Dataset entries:

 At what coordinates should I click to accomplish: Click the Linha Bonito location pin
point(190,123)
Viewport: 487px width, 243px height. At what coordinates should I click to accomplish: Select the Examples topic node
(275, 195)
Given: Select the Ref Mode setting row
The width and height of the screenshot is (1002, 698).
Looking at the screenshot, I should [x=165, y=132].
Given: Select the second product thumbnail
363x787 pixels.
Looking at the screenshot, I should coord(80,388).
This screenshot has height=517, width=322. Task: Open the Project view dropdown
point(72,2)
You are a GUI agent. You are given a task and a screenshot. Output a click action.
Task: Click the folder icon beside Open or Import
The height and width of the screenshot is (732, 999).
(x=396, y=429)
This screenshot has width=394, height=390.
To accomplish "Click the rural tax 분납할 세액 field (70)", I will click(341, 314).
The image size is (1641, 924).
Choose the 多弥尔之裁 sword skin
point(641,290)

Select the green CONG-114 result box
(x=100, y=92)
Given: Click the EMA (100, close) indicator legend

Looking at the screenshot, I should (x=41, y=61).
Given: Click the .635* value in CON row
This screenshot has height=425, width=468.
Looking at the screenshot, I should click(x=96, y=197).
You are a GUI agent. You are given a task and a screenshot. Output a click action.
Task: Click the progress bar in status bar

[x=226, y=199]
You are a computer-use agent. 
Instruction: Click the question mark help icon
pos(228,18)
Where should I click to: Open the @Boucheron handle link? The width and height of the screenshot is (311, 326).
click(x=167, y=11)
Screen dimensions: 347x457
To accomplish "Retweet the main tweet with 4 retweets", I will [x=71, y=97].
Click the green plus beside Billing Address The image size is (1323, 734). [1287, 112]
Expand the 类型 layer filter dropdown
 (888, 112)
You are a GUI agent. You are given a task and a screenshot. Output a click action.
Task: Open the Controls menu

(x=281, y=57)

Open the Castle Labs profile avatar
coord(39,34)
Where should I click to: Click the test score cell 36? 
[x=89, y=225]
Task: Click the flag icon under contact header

- [What is expected] If a line in the entries contains "will", copy it.

- [Solution for this exercise]
To accomplish "Click the rural tax 분납할 세액 field (70)", I will click(341, 314).
To accomplish "Retweet the main tweet with 4 retweets", I will [x=71, y=97].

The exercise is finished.